Christmas Presents

LOMO Biolam Microscope restoration.

As you’ll have gathered, Andy got me an old LOMO Biolam microscope for Christmas. Included in the sale were an assortment of extras ‘upgrades’ (all in their own wooden boxes) to the original base unit (most I don’t think have ever been used), including a binocular head with a pair of x7 and x10 eyepieces.

Being 41 years old, it needed some TLC – the main issue being the infamous ‘Russian Tank Grease’ originally used!

You can tell it’s age as the serial number contains it’s year of manufacture – just like Takahashi do, so the ’77’ is 1977.

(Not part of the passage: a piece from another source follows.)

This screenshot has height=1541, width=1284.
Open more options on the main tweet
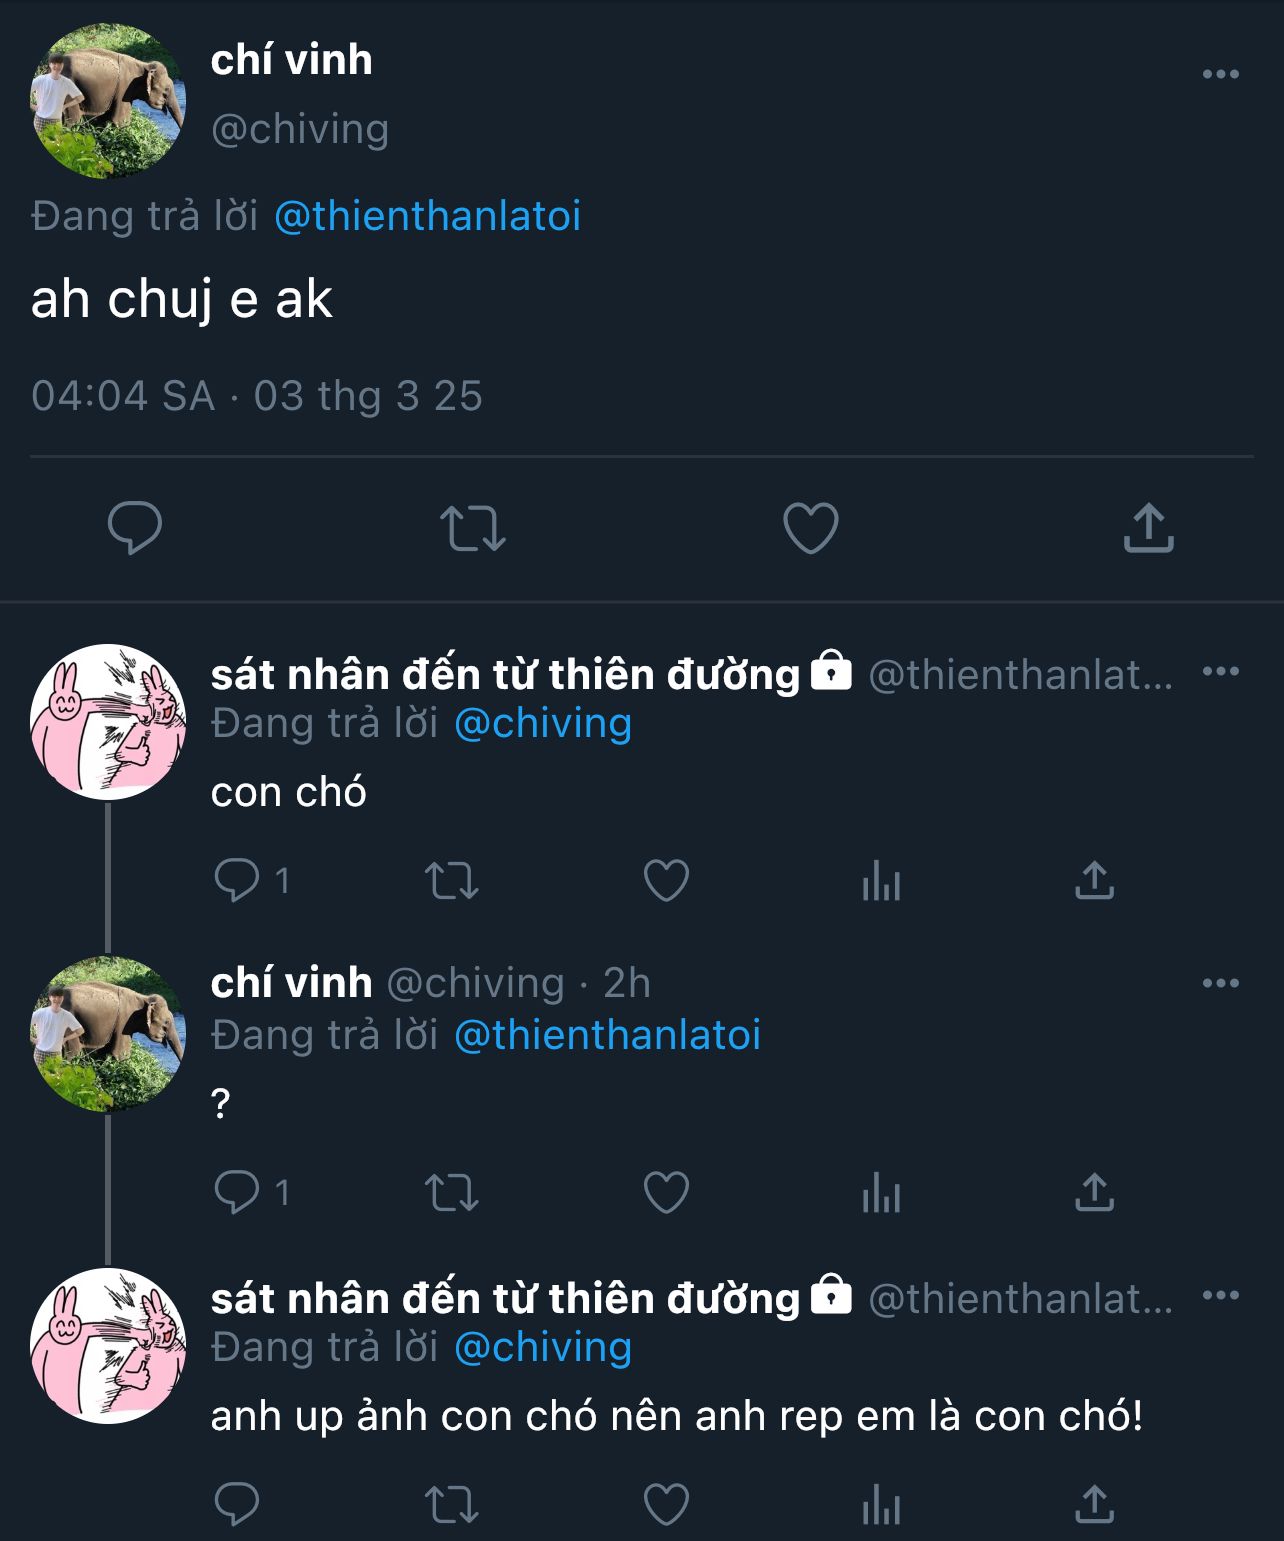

This instrument is still a ‘LOMO’ version, later, it was also made and marketed under the Zenith brand (we used their cameras at art college!)

Over time, this grease has solidified (think your bonfire toffee apples), so most things that were supposed to move were either very stiff or just plain stuck.

Not being very ‘DIY’, I’ve spent the last few weeks tentatively stripping it down and soaking various parts in white spirit and WD40.

 

Andy came round just after Christmas and we had ‘first light’ – this image is of a Lilly Ovary, iPhone 6 held up to the 10x eyepiece in the Binocular attachment (adds 1.5x mag) and a 20x objective (so 300x)

It was pretty tricky to achieve focus as the main (coarse focuser) was lumpy and the fine focus unit inoperable….

The microscope (thankfully) turned out to be pretty easy to take apart.

Below, the main/coarse focus unit (after spending a week in a bath of white spirit). Brushed clean with my old tooth brush and re-greased with a modern silicon alternative.

 

Image below – bottom of the ‘stage base’ – the bit where you place your slide (‘rotating stage’ also stuck!) This shows the silver-grey fine focuser mounted on the side.

Most of the microscope is cast metal and brass. The only plastic part was this strip of gearing for the condenser (the unit that focuses the light source onto the slide/specimen). The two screws though caught me out – the top being countersunk and the lower a pan-head!

The brass is ‘pre-polished’….

Below images (x2) – back of same ‘stage’ part….

…..and with gearing removed….

The biggest issue was the fine focuser. The actual unit is self contained, like the inside of a watch and ‘runs- dry’ – so no grease. Whilst it worked on it’s own, I could not get the fine focus to work once everything was reassembled…

The large metal pin (above) sits in that circular recess shown below in the middle of that brass piece. Inside the main cavity sits the fine focuser which mates to the fine focus gearing/knob just seen in the shadow right at the back.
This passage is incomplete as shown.